SUPPLIED RECORDS Block Start

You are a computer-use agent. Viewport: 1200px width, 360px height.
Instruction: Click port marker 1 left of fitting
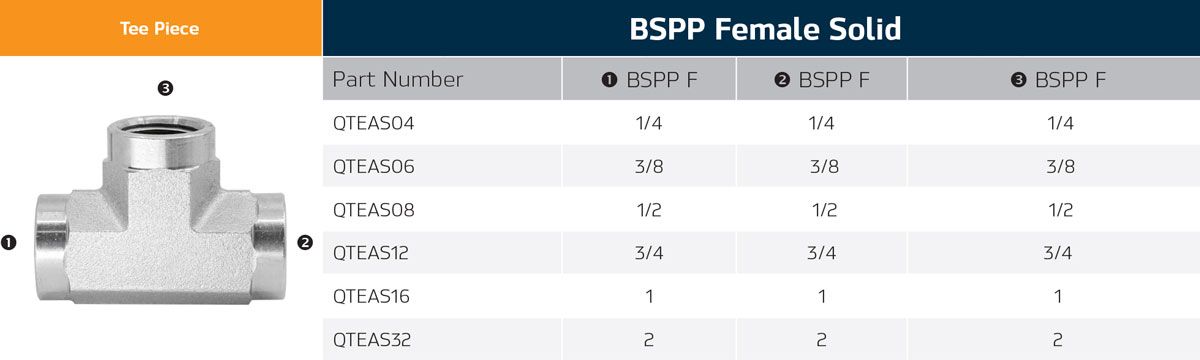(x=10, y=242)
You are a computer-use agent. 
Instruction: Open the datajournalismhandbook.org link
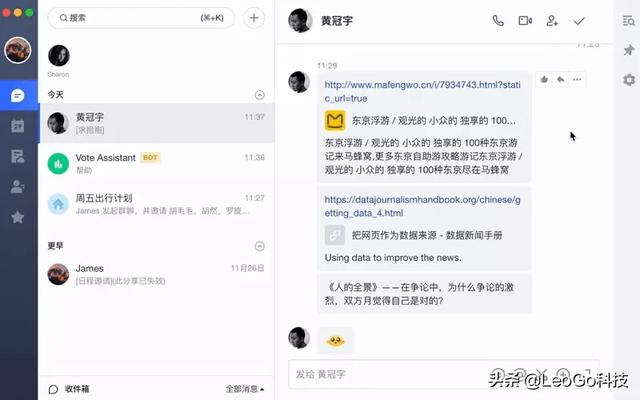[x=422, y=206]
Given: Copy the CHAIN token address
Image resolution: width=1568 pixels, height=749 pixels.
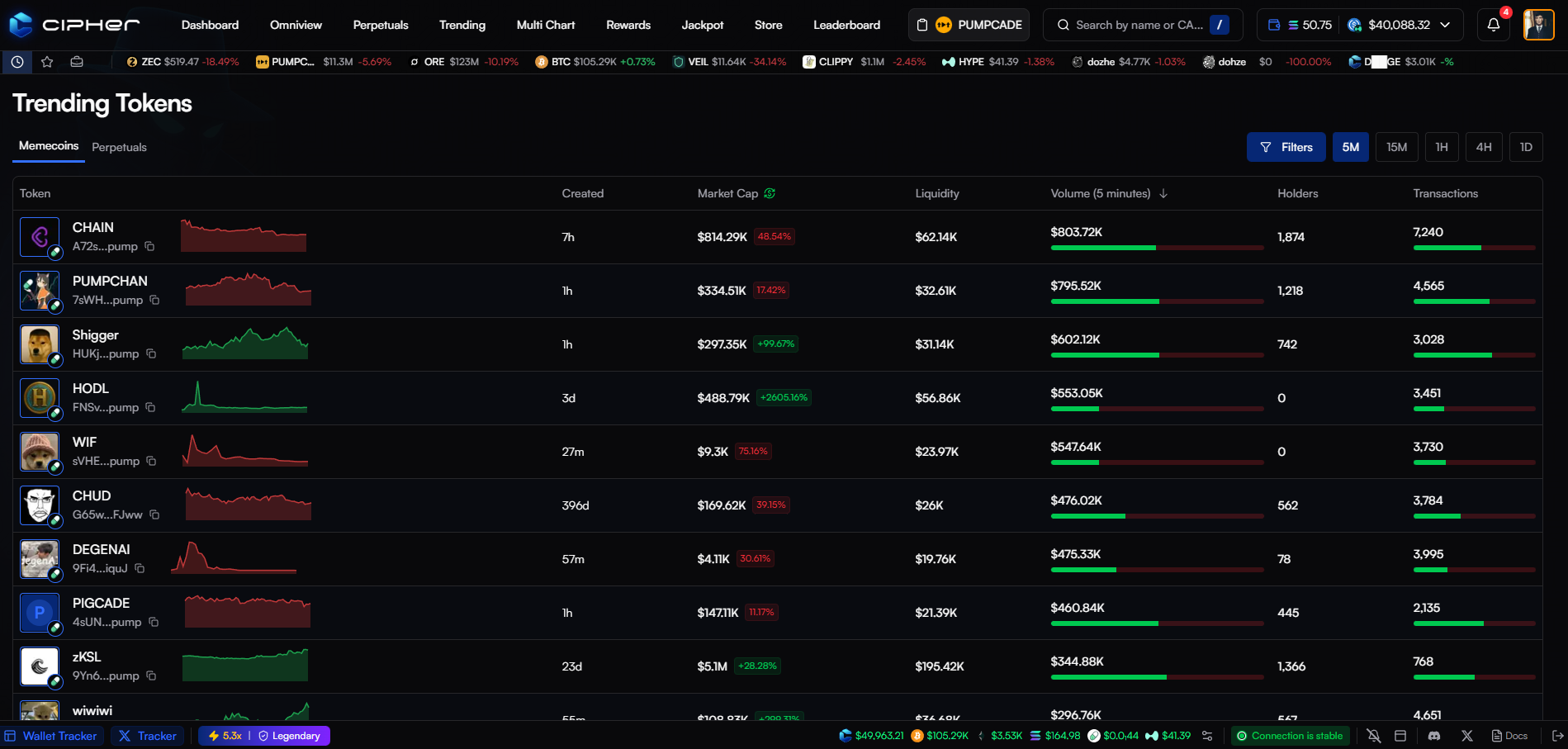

SUPPLIED RECORDS Block End
SUPPLIED RECORDS Block Start

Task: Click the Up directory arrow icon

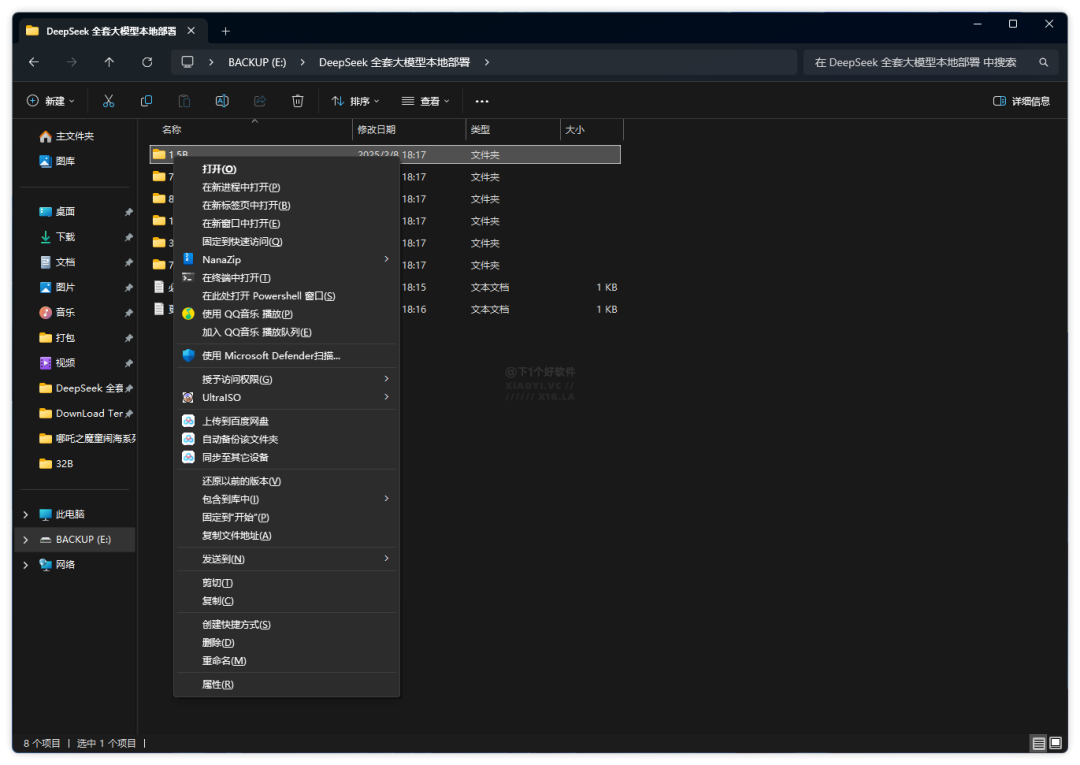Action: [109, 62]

SUPPLIED RECORDS Block End

Beginning with the line that contains "You are a computer-use agent. Viewport: 1200px" and ending with the line that contains "Image resolution: width=1568", reproduce the listing exactly, pictures excluded.

■ TASK RESULT
You are a computer-use agent. Viewport: 1200px width, 360px height.
Instruction: Click port marker 1 left of fitting
(x=10, y=242)
You are a computer-use agent. 
Instruction: Open the datajournalismhandbook.org link
[x=422, y=206]
Given: Copy the CHAIN token address
Image resolution: width=1568 pixels, height=749 pixels.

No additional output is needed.